### Record extracts
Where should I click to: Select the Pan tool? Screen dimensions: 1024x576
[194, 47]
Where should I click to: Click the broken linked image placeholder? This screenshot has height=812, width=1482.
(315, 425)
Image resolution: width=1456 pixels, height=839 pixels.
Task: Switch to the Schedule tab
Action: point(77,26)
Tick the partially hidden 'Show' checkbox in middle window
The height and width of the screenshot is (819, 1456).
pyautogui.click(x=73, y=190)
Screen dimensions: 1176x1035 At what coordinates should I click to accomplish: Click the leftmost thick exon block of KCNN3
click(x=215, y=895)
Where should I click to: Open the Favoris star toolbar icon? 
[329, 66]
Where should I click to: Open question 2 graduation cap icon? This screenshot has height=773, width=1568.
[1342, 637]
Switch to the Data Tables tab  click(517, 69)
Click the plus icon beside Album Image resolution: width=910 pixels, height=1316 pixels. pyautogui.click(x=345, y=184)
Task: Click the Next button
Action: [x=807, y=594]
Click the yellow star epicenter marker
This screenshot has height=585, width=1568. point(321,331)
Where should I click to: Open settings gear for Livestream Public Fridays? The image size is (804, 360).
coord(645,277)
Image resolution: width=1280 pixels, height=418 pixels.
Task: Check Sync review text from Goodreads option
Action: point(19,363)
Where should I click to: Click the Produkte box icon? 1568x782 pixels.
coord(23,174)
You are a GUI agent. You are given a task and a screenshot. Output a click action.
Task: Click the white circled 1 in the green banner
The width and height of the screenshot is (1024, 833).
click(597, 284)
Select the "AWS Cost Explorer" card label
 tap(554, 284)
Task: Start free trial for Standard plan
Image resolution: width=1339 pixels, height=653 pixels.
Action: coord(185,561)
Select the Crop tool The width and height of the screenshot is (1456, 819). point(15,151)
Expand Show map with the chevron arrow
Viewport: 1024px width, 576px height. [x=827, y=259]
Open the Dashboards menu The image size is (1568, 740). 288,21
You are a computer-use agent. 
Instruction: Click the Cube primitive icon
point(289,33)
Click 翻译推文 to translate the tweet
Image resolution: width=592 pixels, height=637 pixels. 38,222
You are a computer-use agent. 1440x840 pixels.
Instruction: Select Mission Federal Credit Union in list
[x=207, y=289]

### Exercise task
Render the entries above as a numbered list, omitting blank lines.

### Task solution
1. Where should I click to: Select the Pan tool? Screen dimensions: 1024x576
2. [194, 47]
3. Where should I click to: Click the broken linked image placeholder? This screenshot has height=812, width=1482.
4. (315, 425)
5. Image resolution: width=1456 pixels, height=839 pixels.
6. Task: Switch to the Schedule tab
7. Action: point(77,26)
8. Tick the partially hidden 'Show' checkbox in middle window
9. The height and width of the screenshot is (819, 1456).
10. pyautogui.click(x=73, y=190)
11. Screen dimensions: 1176x1035 At what coordinates should I click to accomplish: Click the leftmost thick exon block of KCNN3
12. click(x=215, y=895)
13. Where should I click to: Open the Favoris star toolbar icon? 
14. [329, 66]
15. Where should I click to: Open question 2 graduation cap icon? This screenshot has height=773, width=1568.
16. [1342, 637]
17. Switch to the Data Tables tab  click(517, 69)
18. Click the plus icon beside Album Image resolution: width=910 pixels, height=1316 pixels. pyautogui.click(x=345, y=184)
19. Task: Click the Next button
20. Action: [x=807, y=594]
21. Click the yellow star epicenter marker
22. This screenshot has height=585, width=1568. point(321,331)
23. Where should I click to: Open settings gear for Livestream Public Fridays? The image size is (804, 360).
24. coord(645,277)
25. Image resolution: width=1280 pixels, height=418 pixels.
26. Task: Check Sync review text from Goodreads option
27. Action: point(19,363)
28. Where should I click to: Click the Produkte box icon? 1568x782 pixels.
29. coord(23,174)
30. You are a GUI agent. You are given a task and a screenshot. Output a click action.
31. Task: Click the white circled 1 in the green banner
32. The width and height of the screenshot is (1024, 833).
33. click(597, 284)
34. Select the "AWS Cost Explorer" card label
35.  tap(554, 284)
36. Task: Start free trial for Standard plan
37. Image resolution: width=1339 pixels, height=653 pixels.
38. Action: coord(185,561)
39. Select the Crop tool The width and height of the screenshot is (1456, 819). point(15,151)
40. Expand Show map with the chevron arrow
41. Viewport: 1024px width, 576px height. [x=827, y=259]
42. Open the Dashboards menu The image size is (1568, 740). 288,21
43. You are a computer-use agent. 
44. Instruction: Click the Cube primitive icon
45. point(289,33)
46. Click 翻译推文 to translate the tweet
47. Image resolution: width=592 pixels, height=637 pixels. 38,222
48. You are a computer-use agent. 1440x840 pixels.
49. Instruction: Select Mission Federal Credit Union in list
50. [x=207, y=289]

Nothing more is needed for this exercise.